> Aim: Rewrite the material from its first line to the line containing "[Листата от малини", both included and nothing beyond, keeping every line's text intact but multiplying each coordinate by 2.2 and rounding to the nearest whole number, with halves rounded up.

> Exercise material:
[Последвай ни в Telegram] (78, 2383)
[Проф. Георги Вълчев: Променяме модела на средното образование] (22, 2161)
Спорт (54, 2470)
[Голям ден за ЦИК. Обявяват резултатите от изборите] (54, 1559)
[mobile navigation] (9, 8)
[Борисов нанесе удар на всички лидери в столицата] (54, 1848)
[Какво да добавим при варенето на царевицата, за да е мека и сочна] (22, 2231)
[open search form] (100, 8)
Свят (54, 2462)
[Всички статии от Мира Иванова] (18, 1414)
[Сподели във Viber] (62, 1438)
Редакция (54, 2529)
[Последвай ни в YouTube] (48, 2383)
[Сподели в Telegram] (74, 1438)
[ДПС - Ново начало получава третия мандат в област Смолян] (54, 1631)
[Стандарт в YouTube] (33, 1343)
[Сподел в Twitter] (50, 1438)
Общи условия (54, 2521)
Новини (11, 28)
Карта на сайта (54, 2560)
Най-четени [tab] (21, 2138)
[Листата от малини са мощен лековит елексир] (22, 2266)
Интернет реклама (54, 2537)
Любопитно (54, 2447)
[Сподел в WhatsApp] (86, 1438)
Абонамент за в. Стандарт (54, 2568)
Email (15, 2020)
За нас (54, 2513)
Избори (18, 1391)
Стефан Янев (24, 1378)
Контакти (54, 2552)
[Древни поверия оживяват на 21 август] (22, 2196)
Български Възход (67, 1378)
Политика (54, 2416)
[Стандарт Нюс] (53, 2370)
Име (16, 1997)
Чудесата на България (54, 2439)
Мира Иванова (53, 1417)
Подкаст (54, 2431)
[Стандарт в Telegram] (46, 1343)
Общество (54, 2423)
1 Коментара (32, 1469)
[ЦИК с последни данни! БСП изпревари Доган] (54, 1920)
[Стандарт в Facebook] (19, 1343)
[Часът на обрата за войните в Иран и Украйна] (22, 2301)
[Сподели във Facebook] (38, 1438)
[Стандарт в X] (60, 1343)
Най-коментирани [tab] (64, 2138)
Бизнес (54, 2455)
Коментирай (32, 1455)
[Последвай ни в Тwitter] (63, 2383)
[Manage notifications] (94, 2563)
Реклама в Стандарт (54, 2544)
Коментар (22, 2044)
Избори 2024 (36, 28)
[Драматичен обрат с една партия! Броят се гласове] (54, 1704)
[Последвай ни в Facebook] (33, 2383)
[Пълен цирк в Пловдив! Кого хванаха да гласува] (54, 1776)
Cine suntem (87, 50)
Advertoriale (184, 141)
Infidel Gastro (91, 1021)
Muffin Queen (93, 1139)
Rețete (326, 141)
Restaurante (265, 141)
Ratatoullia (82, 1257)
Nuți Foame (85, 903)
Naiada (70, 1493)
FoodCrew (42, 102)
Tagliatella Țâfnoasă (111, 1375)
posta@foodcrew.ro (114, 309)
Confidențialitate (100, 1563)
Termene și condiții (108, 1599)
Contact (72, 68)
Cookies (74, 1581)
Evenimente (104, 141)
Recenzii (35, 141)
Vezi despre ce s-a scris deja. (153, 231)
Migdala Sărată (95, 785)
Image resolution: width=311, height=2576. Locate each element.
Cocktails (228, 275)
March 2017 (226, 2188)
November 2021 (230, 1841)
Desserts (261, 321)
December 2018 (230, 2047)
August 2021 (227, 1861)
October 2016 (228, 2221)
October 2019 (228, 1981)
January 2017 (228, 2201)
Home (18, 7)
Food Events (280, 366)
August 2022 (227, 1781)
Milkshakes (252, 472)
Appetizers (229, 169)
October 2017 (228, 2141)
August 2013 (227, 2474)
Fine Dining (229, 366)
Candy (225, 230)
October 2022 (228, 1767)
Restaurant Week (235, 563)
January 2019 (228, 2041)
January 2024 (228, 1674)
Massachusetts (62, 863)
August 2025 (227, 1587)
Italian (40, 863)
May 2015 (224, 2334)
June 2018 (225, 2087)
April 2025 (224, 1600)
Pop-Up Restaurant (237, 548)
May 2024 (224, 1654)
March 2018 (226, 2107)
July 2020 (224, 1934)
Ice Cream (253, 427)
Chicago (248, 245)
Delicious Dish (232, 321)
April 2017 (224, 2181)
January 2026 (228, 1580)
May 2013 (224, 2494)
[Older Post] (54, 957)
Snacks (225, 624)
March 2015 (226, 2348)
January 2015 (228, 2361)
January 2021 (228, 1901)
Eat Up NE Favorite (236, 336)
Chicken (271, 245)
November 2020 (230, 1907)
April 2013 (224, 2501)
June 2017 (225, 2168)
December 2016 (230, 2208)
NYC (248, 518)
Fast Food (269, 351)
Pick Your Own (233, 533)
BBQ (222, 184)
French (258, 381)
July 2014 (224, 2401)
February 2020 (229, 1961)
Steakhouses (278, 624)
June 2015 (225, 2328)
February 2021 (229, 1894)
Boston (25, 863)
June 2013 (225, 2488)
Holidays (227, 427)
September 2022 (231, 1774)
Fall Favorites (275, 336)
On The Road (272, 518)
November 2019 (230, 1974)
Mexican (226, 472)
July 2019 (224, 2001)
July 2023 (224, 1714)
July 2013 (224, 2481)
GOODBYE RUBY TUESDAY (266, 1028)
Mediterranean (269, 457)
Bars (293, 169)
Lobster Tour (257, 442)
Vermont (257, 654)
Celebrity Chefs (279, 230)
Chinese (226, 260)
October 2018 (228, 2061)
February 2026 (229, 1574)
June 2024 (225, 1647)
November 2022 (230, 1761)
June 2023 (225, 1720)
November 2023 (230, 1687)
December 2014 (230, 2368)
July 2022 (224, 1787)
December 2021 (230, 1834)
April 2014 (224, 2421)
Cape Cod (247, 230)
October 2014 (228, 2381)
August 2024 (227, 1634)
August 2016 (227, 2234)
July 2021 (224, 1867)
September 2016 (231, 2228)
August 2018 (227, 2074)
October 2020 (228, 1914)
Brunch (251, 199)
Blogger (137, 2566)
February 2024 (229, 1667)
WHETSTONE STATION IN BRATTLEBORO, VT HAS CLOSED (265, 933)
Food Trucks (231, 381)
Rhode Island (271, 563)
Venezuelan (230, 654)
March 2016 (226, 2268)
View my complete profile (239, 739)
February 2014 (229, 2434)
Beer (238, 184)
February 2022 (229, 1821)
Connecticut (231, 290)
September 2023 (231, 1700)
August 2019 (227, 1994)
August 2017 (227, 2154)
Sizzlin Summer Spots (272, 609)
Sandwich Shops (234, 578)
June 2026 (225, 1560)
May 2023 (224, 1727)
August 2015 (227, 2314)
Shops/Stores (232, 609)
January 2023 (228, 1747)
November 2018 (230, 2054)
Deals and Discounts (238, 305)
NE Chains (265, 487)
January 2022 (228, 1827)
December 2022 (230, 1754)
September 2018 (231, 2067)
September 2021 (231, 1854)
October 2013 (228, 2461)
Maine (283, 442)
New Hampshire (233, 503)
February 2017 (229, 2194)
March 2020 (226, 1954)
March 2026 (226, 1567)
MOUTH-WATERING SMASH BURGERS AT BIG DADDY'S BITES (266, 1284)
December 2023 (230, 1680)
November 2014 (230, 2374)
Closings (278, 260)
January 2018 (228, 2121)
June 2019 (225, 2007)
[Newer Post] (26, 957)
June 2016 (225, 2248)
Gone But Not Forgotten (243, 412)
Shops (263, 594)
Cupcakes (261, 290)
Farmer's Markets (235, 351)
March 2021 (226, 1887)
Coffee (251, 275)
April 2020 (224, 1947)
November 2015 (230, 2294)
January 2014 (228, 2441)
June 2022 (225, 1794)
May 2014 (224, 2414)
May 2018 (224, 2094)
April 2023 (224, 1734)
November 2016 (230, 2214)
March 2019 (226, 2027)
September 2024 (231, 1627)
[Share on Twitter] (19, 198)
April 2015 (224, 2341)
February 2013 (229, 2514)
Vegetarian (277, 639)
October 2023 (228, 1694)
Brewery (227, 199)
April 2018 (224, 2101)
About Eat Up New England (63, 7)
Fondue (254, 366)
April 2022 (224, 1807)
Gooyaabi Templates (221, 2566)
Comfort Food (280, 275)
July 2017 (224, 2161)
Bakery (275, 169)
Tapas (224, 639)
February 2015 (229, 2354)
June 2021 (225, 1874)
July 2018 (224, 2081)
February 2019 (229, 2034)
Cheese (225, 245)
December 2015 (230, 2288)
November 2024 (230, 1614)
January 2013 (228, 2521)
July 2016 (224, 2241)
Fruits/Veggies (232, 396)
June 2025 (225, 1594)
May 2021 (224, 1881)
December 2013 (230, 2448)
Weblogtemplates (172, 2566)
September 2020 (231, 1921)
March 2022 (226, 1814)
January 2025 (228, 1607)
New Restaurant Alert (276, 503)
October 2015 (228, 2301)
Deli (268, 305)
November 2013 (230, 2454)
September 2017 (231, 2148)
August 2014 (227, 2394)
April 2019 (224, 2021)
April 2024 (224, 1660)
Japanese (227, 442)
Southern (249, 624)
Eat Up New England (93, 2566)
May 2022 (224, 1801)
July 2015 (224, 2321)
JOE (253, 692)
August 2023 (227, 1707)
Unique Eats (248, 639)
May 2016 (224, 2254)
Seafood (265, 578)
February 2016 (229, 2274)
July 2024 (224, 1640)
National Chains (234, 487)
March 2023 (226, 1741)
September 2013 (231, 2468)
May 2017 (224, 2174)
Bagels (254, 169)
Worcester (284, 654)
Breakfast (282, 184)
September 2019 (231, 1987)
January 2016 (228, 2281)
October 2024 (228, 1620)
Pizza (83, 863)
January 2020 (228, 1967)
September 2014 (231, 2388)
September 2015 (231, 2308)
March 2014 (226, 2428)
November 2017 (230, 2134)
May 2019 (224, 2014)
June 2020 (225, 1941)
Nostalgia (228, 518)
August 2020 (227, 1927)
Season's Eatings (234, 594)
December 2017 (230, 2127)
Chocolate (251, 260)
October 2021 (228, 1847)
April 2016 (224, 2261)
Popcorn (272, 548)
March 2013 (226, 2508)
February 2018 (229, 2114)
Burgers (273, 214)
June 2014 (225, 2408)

> Exercise output:
[Последвай ни в Telegram] (172, 5243)
[Проф. Георги Вълчев: Променяме модела на средното образование] (48, 4754)
Спорт (119, 5434)
[Голям ден за ЦИК. Обявяват резултатите от изборите] (119, 3430)
[mobile navigation] (20, 18)
[Борисов нанесе удар на всички лидери в столицата] (119, 4066)
[Какво да добавим при варенето на царевицата, за да е мека и сочна] (48, 4908)
[open search form] (220, 18)
Свят (119, 5416)
[Всички статии от Мира Иванова] (40, 3111)
[Сподели във Viber] (136, 3164)
Редакция (119, 5564)
[Последвай ни в YouTube] (106, 5243)
[Сподели в Telegram] (163, 3164)
[ДПС - Ново начало получава третия мандат в област Смолян] (119, 3588)
[Стандарт в YouTube] (73, 2955)
[Сподел в Twitter] (110, 3164)
Общи условия (119, 5546)
Новини (24, 62)
Карта на сайта (119, 5632)
Най-четени [tab] (46, 4704)
[Листата от малини са мощен лековит елексир] (48, 4985)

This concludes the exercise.